Looking forward, further conceptual innovations and technological advances are urgently needed. First, with chronic recording stability now surpassing the scale of years103, accelerated life testing that faithfully reflects the physiological microenvironments of the brain but uncovers potential modes of failure of the probes in a short amount of time needs to be developed for fast iteration and development of novel substrate materials and probe architectures. Second, while human brains contain 86 billion neurons, current flexible neural probes can only record from ~1000 channels due to the flexible probes’ incompatibility with CMOS technology. The development of CMOS-compatible manufacturing process for these next-generation neural probes is in high demand. Third, the density of recording electrodes hit a bottleneck as further reduction of the electrode’s size will lead to an interfacial electrical impedance that is too high to detect single-neuron APs with sufficient SNR. Innovations in electrode materials, surface morphology, surface coating, fundamentally new sensing mechanisms (e.g., field-effect transistor based device), and 3D device integration are urgently needed to further increase the recording density. Last but not least, new paradigms to allow for cell-type-specific recordings and stimulations will bring the much-needed capability that is missing from existing electrophysiology technologies.
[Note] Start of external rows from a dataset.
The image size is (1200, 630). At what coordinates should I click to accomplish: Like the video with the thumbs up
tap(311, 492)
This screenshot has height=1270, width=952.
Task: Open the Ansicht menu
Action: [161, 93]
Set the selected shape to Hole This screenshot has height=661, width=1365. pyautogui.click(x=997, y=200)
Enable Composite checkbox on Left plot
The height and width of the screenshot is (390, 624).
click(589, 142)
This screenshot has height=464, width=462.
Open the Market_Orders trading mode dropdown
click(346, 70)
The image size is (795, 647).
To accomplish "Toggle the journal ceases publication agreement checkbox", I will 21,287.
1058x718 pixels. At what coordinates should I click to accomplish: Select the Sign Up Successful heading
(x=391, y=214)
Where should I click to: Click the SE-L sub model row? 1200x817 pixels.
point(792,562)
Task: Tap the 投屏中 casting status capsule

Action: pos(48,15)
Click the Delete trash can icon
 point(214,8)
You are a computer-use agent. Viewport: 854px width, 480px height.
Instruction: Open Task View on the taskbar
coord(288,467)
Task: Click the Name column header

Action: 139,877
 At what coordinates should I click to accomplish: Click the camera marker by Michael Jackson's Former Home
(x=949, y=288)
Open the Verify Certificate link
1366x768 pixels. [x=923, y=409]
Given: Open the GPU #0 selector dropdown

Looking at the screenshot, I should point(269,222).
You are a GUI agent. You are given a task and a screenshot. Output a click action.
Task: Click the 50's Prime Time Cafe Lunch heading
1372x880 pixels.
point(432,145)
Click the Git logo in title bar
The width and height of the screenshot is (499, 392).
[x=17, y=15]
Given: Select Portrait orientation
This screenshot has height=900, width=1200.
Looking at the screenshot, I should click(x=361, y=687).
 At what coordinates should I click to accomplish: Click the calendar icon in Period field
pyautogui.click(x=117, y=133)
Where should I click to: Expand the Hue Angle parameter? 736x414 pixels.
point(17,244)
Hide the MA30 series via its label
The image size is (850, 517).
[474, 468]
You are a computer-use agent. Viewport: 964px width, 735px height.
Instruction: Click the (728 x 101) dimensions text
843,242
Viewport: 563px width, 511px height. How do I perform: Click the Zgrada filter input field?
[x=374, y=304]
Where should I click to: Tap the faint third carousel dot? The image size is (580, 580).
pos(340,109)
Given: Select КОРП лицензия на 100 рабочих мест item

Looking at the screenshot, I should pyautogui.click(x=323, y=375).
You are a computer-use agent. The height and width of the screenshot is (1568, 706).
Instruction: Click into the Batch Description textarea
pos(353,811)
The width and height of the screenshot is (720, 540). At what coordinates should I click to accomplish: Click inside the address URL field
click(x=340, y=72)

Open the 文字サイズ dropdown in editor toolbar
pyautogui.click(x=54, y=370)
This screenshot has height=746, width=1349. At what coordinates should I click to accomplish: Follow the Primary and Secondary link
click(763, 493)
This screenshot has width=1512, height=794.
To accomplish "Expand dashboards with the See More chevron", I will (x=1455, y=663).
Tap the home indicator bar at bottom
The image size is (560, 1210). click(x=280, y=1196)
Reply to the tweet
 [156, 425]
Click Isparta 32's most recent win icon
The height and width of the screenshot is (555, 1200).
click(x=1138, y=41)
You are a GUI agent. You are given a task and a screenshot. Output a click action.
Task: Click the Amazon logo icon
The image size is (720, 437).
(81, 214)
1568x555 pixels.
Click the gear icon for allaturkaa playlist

In addition to further developments of the neural probes, innovations in delivery methods are also indispensable and urgent. First, besides chronic recording challenges, acute damage caused by probe implantation is a critical but often overlooked issue. Acute damage from probe implantation leads to tissue removal, BBB breaching, and local mechanical stress, which can result in disruption of the brain physiology over both short and long term33. Delivery methods that minimize this acute damage are crucial for preserving tissue integrity and ensuring sensing that faithfully reflects the brain’s dynamics in its native state. Second, current delivery methods only allow for a straight insertion trajectory into the brain, which can cause unnecessary tissue injury outside the targeted regions. Besides, the lack of controllability of the insertion path can result in breaches of major blood vessels and, therefore, hemorrhage. Minimally invasive delivery of these next-generation neural probes with controlled 3D trajectories that conform to the target brain regions’ complex 3D structures while avoiding major blood vessels can lead to high throughput monitoring inside the brain with minimum disruption to the brain’s functions, and bring a fundamentally new mapping capability of neural probes.

In summary, progress in materials engineering and probe designs over the past decades has led to a revolution in implantable neural probes that fundamentally overcome the chronic instability limitation of conventional probes and achieved stable long-term monitoring of the brain at single-neuron level. With further innovations in both device engineering and delivery methods, these next-generation flexible implantable neural probes will unlock the possibilities for exploring and controlling long-term changes of neural circuits with unprecedented resolution and stability, offering insights that were previously beyond reach.